A chaque fois qu'on allait voir la famille et les amis (qui eux n'avaient pas fait ce choix débile de tout plaquer pour un pavillon coquet et un coin de verdure), je voulais rester. J'adorais cet air pollué, ce trafic infernal (qui provoquait chez mon père toujours la même réaction :"aaaah quel bonheur de ne plus vivre ici." Grrrrrr. Je fixais sa nuque et l'injuriais en silence de tout un tas de nom d'oiseaux), j'aimais tout, tout ce qu'il n'y avait pas chez moi, des trams, des bouches de métro, des gens qui courrent dans la rue, qui se bousculent, des taxis, des magasins ouverts la nuit, les énooormes croisements, les enseignes de magasin qui clignotent, les pancartes en tous genre, toutes ces couleurs, ces hauts buildings, j'adorais cette effervescence, ce bouillonement, l'impression que c'était là-dedans, au milieu de tout ce bordel que se passaient les choses les plus palpitantes.

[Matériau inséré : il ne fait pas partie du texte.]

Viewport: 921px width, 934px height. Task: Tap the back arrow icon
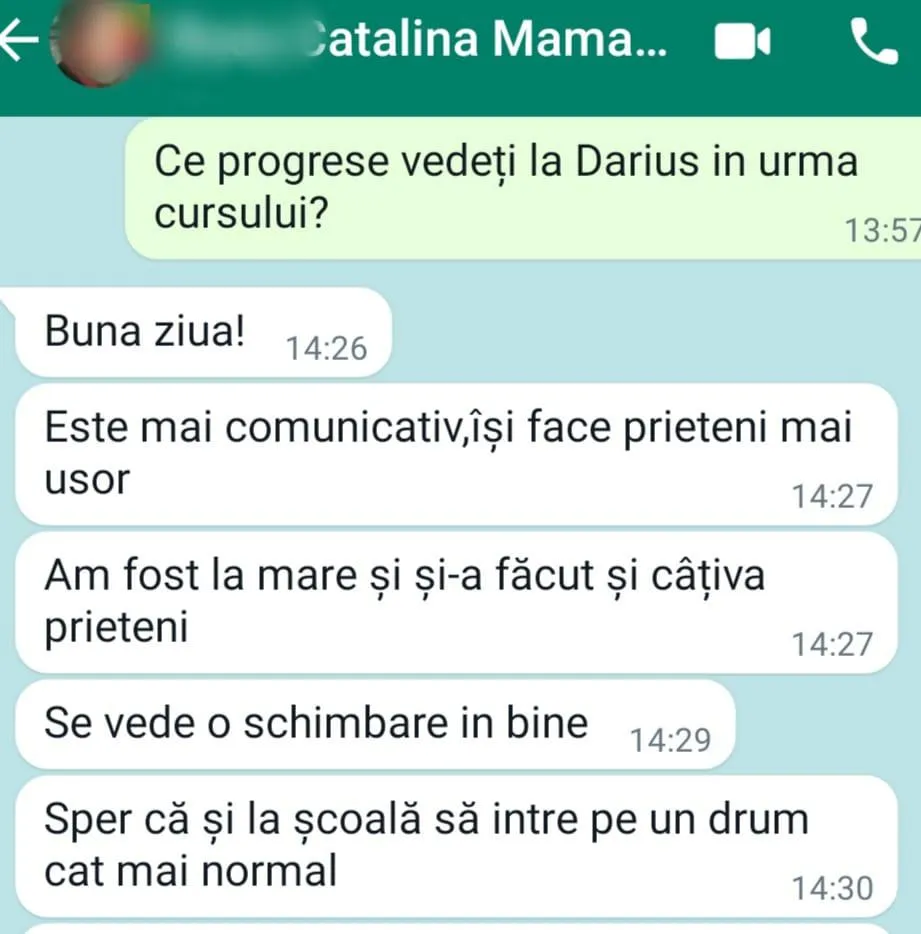19,41
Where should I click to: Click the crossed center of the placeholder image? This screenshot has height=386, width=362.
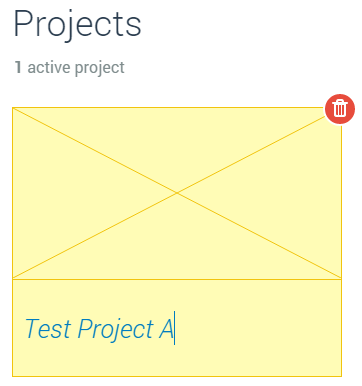coord(177,193)
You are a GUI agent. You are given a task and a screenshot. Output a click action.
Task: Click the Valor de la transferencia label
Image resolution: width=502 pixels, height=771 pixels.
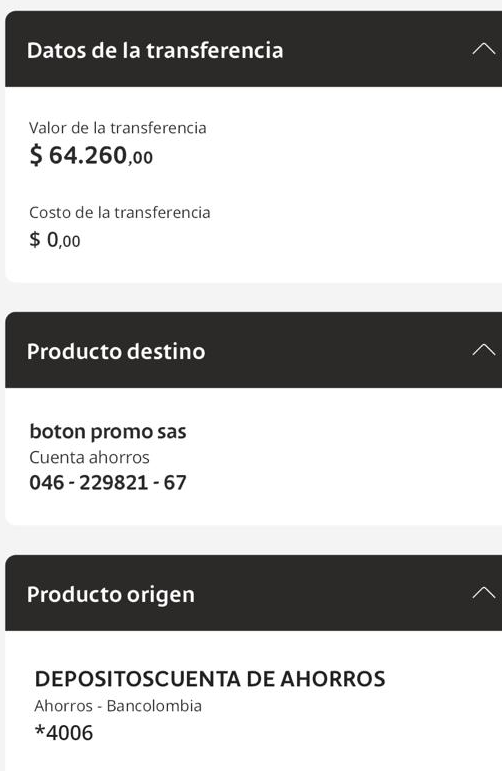(118, 128)
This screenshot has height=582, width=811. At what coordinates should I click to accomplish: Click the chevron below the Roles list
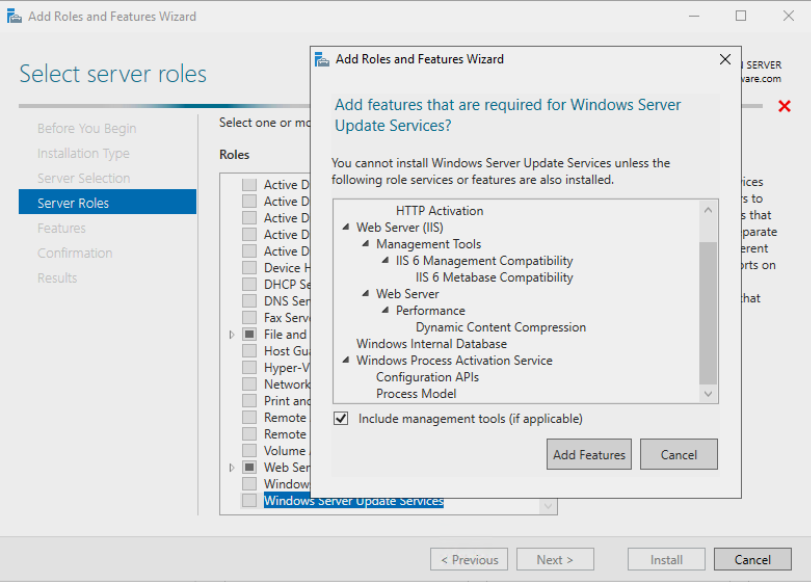tap(547, 506)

Ne surtout pas retourner dans cette fausse campagne; Cet endroit où toutes les maisons sont les mêmes, où il faut faire ses courses dans de grands complèxes au bord de l'autoroute, où sans voiture t'es mal barré, donc avant 18 ans tes weekends tu les passe devant la télé, où tout le monde sait qui tu es, où tu habites et avec qui tu sors, où dans toutes les maisons y'a un chien qui hurle à chaque fois que quelque chose bouge, où chaque dimanche les papas tondent la pelouse et les enfants lavent la voiture devant la porte, un coin où il y a un peu de bitume, un peu de vert, mais pas assez des deux.
30 km nous séparaient de la capitale. 30km que j'ai haït de tout mon coeur pendant 20 ans.

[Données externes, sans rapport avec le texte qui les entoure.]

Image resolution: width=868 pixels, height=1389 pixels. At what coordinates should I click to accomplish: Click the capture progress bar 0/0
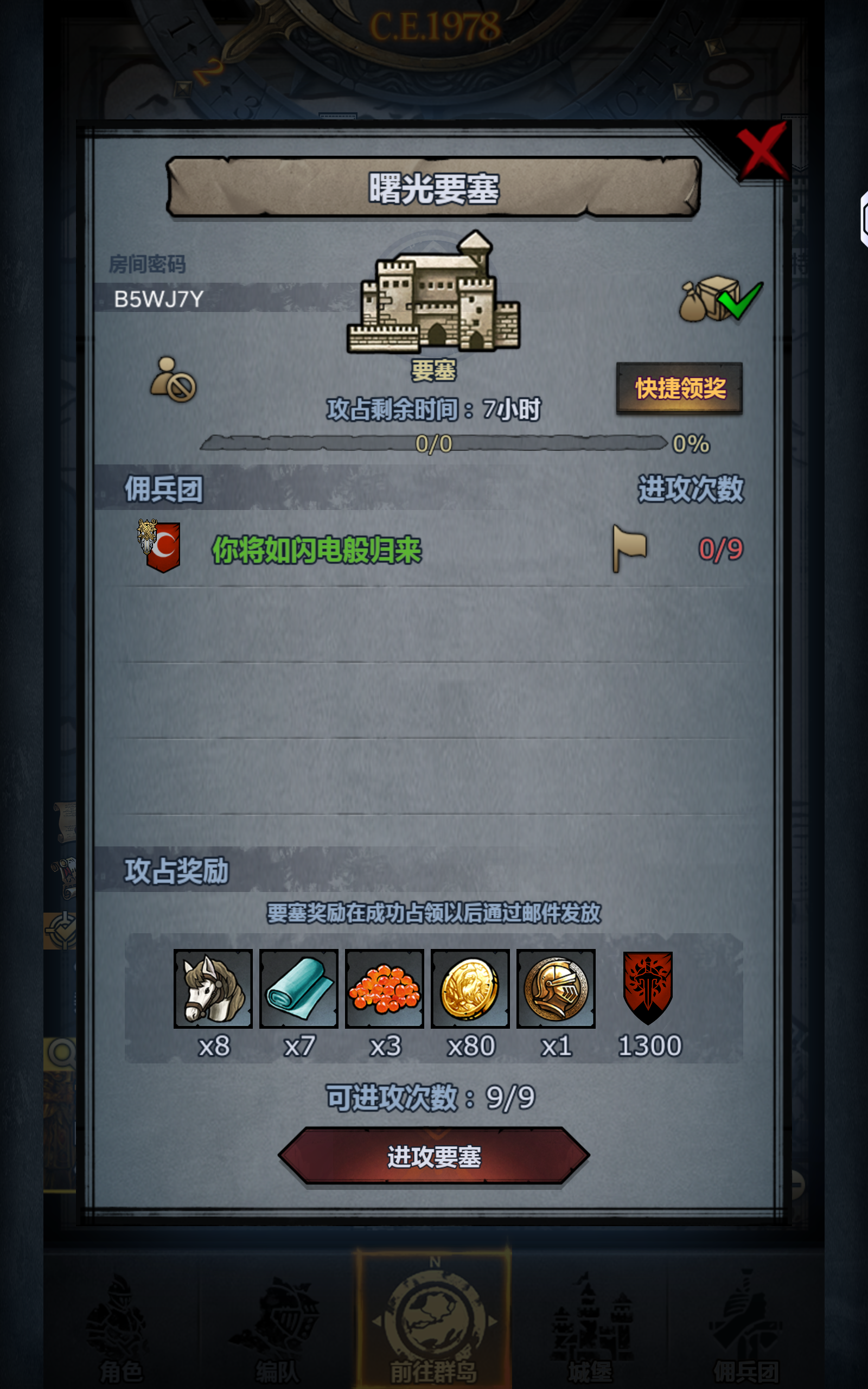(x=434, y=443)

Je me suis jurée de partir dès que je pourrais, je l'ai fait. Maintenant je vis dans ma capitale adorée, dans un appart à 4 au 3e étage d'un joli immeuble, dans une rue animée, où 2 fois par semaine y'a les éboueurs qui me réveillent à 6h du mat', où toutes les nuits y'a des soulards qui se disputent en bas de chez moi,où le voisin me fait parfois enrager avec sa techno de bouseux, où il y a un bar vachement sympa même que c'est devenu notre QG et qu'on nous sert mieux que les autres, où je peux envoyer M.Mamours me chercher un galack popri (à propos quelqu'un sait ce que ça veut dire?) et un ice tea pétillant à n'importe quelle heure de la nuit, où je dois pas faire 200m pour tomber sur un bus, ou une bouche de métro.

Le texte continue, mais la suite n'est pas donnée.